======== Dataset records

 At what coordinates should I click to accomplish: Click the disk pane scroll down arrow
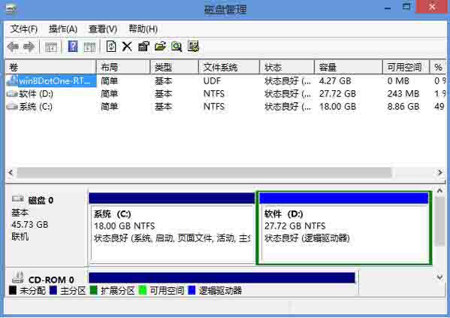[x=439, y=277]
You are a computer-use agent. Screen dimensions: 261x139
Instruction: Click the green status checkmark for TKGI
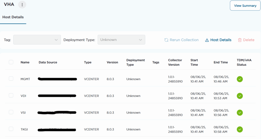(x=240, y=129)
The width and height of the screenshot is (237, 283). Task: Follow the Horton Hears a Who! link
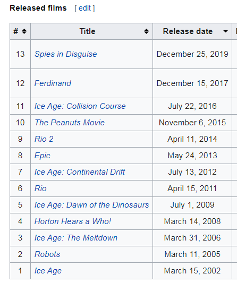tap(73, 221)
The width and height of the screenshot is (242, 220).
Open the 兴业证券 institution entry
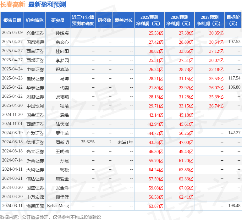pyautogui.click(x=35, y=33)
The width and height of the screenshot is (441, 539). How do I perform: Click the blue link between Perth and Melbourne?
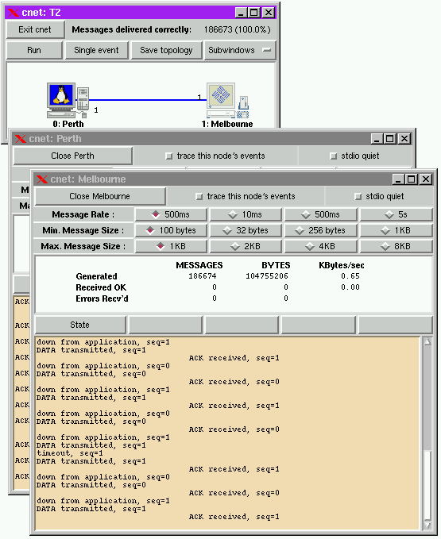(148, 100)
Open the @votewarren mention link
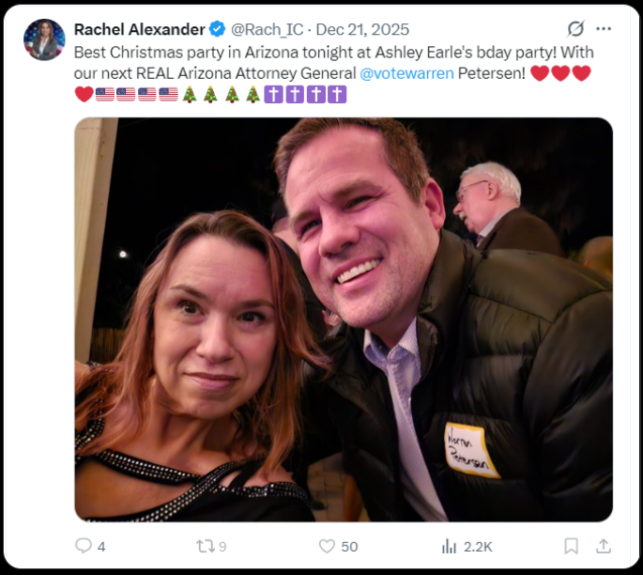 (406, 72)
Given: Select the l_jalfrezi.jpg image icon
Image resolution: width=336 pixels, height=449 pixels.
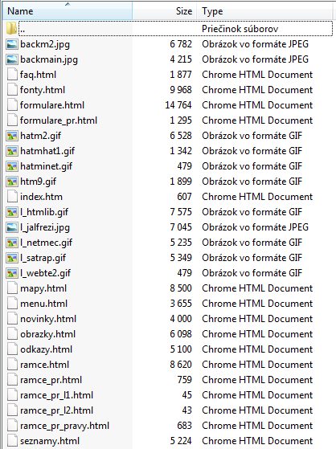Looking at the screenshot, I should (x=12, y=227).
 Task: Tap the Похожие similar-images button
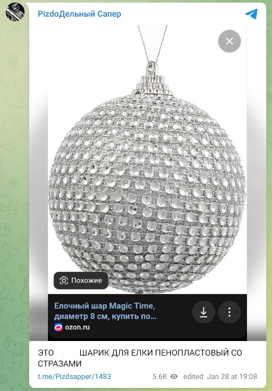pyautogui.click(x=81, y=280)
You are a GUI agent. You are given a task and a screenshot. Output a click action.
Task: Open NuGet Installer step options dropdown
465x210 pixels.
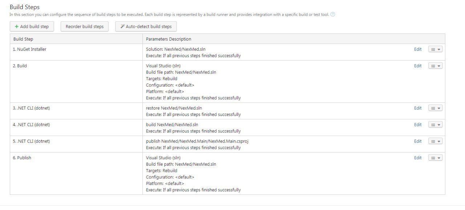coord(435,49)
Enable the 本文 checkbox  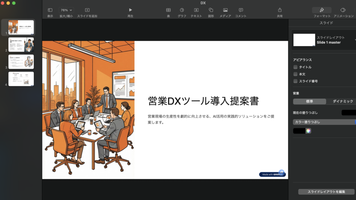coord(295,74)
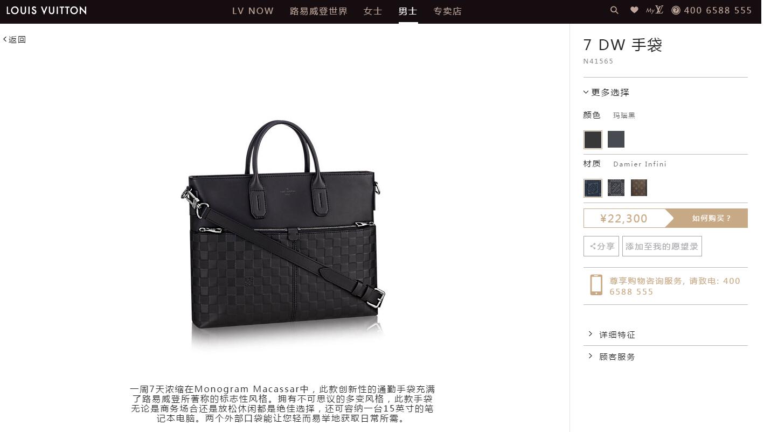The width and height of the screenshot is (764, 432).
Task: Add item via 添加至我的愿望录 button
Action: point(662,246)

================

What you should do. Write out every line of the data that holds the word "agent".

Exercise response.
You are a computer-use agent. Screen dimensions: 261x139
You are a GUI agent. You are given a task and a screenshot. Output a click action.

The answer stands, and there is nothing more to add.